God offered Chuck Norris the gift to fly, which he swiftly declined for
super strength roundhouse ability.
When Chuck Norris was denied a Bacon McMuffin at McDonalds because it was
10:35, he roundhouse kicked the store so hard it became a Wendy's.
Chuck Norris drinks napalm to quell his heartburn.
A ducks quack does not echo. Chuck Norris is solely responsible for this
phenomenon. When asked why he will simply stare at you grimly.
Chuck Norris once tried to defeat Jackie Chan in a game of chess. When
Norris lost, he won in life by roundhouse kicking Chan in the side of the
face.
Chuck Norris' roundhouse kick is so powerful; it can be seen from outer
space by the naked eye.
Chuck Norris doesn't believe in Germany.
Chuck Norris can cut onions without crying.

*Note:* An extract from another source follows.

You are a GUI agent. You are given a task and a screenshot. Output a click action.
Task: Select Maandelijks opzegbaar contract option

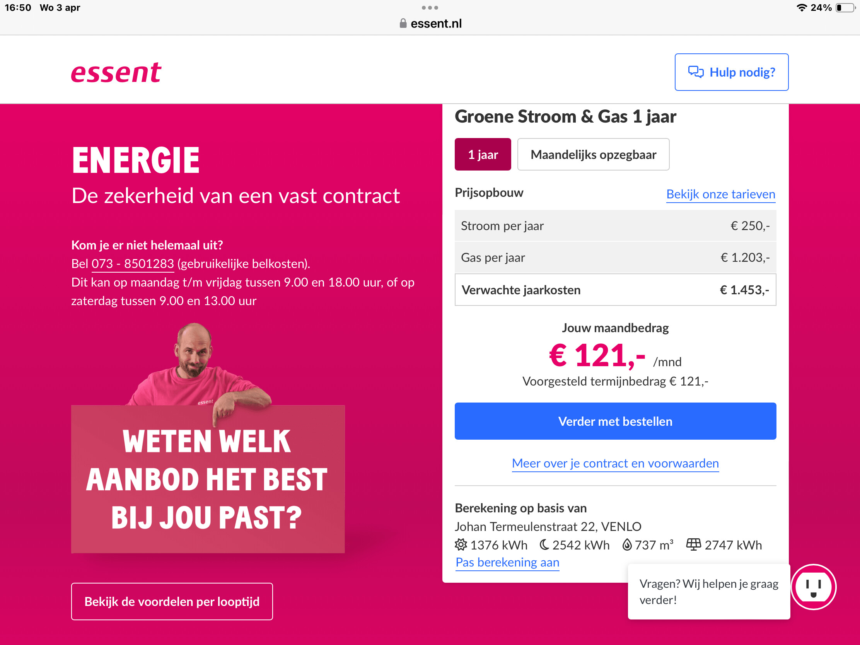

Chuck Norris burned down an entire forest when he was experimenting with
water.
If you want a list of Chuck Norris' enemies just check the extinct
species list.
Chuck Norris has never blinked in his entire life. Never.
Chuck Norris can believe it's not butter.
When Chuck Norris's wife burned the turkey one thanksgiving, Chuck said,
"don't worry about it honey," and went into his backyard. He came back five
minutes later with a live turkey, ate it whole, and when he threw it up a
few seconds later it was fully cooked and came with cranberry sauce. When
his wife asked him how he had done it, he gave her a roundhouse kick to the
face and said, "Never question Chuck Norris."
Chuck Norris doesn't need to swallow when eating food.
If Superman and The Flash were to race to the edge of space you know who
would win? Chuck Norris Ironically, Chuck Norris' hidden talent is
invisibility.
Chuck Norris eats transformer toys in vehicle mode and poops them out
transformed into a robot.
In one episode of The Fresh Prince of Bel Air, Chuck Norris replaced
Carlton for one scene and nobody noticed.
Chuck Norris owns the greatest poker face of all-time. It helped him win
the 1983 world series of poker despite him holding just a joker, a get out
of jail free monopoly card, a 2 of clubs, 7 of spades and a green number 4
card from the game Uno.
Chuck Norris invented a language that incorporates karate and roundhouse
kicks. So next time Chuck Norris is kicking your ass, don't be offended or
hurt, he may be just trying to tell you he likes your hat.
Chuck Norris invented water.
Chuck Norris went looking for a bar but couldn't find one. He walked to a
vacant lot and sat there. Sure enough within an hour an a half someone
constructed a bar around him. He then ordered a shot, drank it, and then
burned the place to the ground. Chuck Norris yelled over the roar of the
flames, "always leave things the way you found em!"
One time while sparring with Wolverine, Chuck Norris accidentally lost
his left testicle. You might be familiar with it to this very day by its
technical term: Jupiter.
Contrary to popular belief, Chuck Norris, not the blue ringed octopus of
Eastern Australia, is the most venomous creature on earth. Within 3 minutes
of being bitten, a human being experiences the following symptoms: fever,
blurred vision, beard rash, tightness of the jeans, and the feeling of being
repeatedly kicked through a car windshield.
Chuck Norris is Luke Skywalker's father.
Chuck Norris does not use spell check. If he happens to misspell a word,
he simply changes the actual spelling of it.
Chuck Norris was once asked to recommend a club to which he replied 'I am
a club' and everyone partied on him... Until he roundhouse kicked them all
because someone spilt his beer.
Chuck Norris frequently signs up for beginner karate classes, just so he
can "accidentally" beat the shit out of little kids.
Chuck Norris doesn't see dead people. He makes people dead.
When God said, "Let there be light", Chuck Norris said, "say please."